Repeat the listing below in full.
====== Entries shown
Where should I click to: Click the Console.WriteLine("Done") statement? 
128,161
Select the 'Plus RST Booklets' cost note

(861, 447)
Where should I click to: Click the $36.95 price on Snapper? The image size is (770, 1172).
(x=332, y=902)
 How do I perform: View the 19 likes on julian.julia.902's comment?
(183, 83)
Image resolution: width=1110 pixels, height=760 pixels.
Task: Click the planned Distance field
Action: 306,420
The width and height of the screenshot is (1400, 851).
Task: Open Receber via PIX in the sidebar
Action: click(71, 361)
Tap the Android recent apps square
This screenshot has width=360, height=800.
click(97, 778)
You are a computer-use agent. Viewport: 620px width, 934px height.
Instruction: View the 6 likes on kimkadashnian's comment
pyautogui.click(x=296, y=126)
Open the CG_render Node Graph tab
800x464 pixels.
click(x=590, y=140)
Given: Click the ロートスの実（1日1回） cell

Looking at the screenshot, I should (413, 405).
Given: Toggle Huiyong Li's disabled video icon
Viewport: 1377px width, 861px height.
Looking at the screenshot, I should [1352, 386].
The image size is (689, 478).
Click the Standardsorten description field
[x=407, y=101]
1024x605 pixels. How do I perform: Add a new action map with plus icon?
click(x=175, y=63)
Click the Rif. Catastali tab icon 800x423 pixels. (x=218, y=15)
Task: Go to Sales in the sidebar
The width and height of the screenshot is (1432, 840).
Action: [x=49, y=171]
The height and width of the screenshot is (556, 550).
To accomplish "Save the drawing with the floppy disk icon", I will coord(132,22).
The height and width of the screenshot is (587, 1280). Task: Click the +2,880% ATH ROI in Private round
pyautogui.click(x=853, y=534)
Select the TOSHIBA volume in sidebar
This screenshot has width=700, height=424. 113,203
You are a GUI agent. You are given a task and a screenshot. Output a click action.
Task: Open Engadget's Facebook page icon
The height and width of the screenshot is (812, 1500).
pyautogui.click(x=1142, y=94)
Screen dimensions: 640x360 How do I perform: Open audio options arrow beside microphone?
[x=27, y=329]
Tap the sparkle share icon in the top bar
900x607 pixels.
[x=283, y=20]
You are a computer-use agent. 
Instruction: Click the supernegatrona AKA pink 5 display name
============
## Solution to the exercise
Where should I click to: Click the Console.WriteLine("Done") statement? 
128,161
Select the 'Plus RST Booklets' cost note

(861, 447)
Where should I click to: Click the $36.95 price on Snapper? The image size is (770, 1172).
(x=332, y=902)
 How do I perform: View the 19 likes on julian.julia.902's comment?
(183, 83)
Image resolution: width=1110 pixels, height=760 pixels.
Task: Click the planned Distance field
Action: 306,420
The width and height of the screenshot is (1400, 851).
Task: Open Receber via PIX in the sidebar
Action: click(71, 361)
Tap the Android recent apps square
This screenshot has width=360, height=800.
click(97, 778)
You are a computer-use agent. Viewport: 620px width, 934px height.
Instruction: View the 6 likes on kimkadashnian's comment
pyautogui.click(x=296, y=126)
Open the CG_render Node Graph tab
800x464 pixels.
click(x=590, y=140)
Given: Click the ロートスの実（1日1回） cell

Looking at the screenshot, I should (413, 405).
Given: Toggle Huiyong Li's disabled video icon
Viewport: 1377px width, 861px height.
Looking at the screenshot, I should [1352, 386].
The image size is (689, 478).
Click the Standardsorten description field
[x=407, y=101]
1024x605 pixels. How do I perform: Add a new action map with plus icon?
click(x=175, y=63)
Click the Rif. Catastali tab icon 800x423 pixels. (x=218, y=15)
Task: Go to Sales in the sidebar
The width and height of the screenshot is (1432, 840).
Action: [x=49, y=171]
The height and width of the screenshot is (556, 550).
To accomplish "Save the drawing with the floppy disk icon", I will coord(132,22).
The height and width of the screenshot is (587, 1280). Task: Click the +2,880% ATH ROI in Private round
pyautogui.click(x=853, y=534)
Select the TOSHIBA volume in sidebar
This screenshot has width=700, height=424. 113,203
You are a GUI agent. You are given a task and a screenshot. Output a click action.
Task: Open Engadget's Facebook page icon
The height and width of the screenshot is (812, 1500).
pyautogui.click(x=1142, y=94)
Screen dimensions: 640x360 How do I perform: Open audio options arrow beside microphone?
[x=27, y=329]
Tap the sparkle share icon in the top bar
900x607 pixels.
[x=283, y=20]
You are a computer-use agent. 
Instruction: Click the supernegatrona AKA pink 5 display name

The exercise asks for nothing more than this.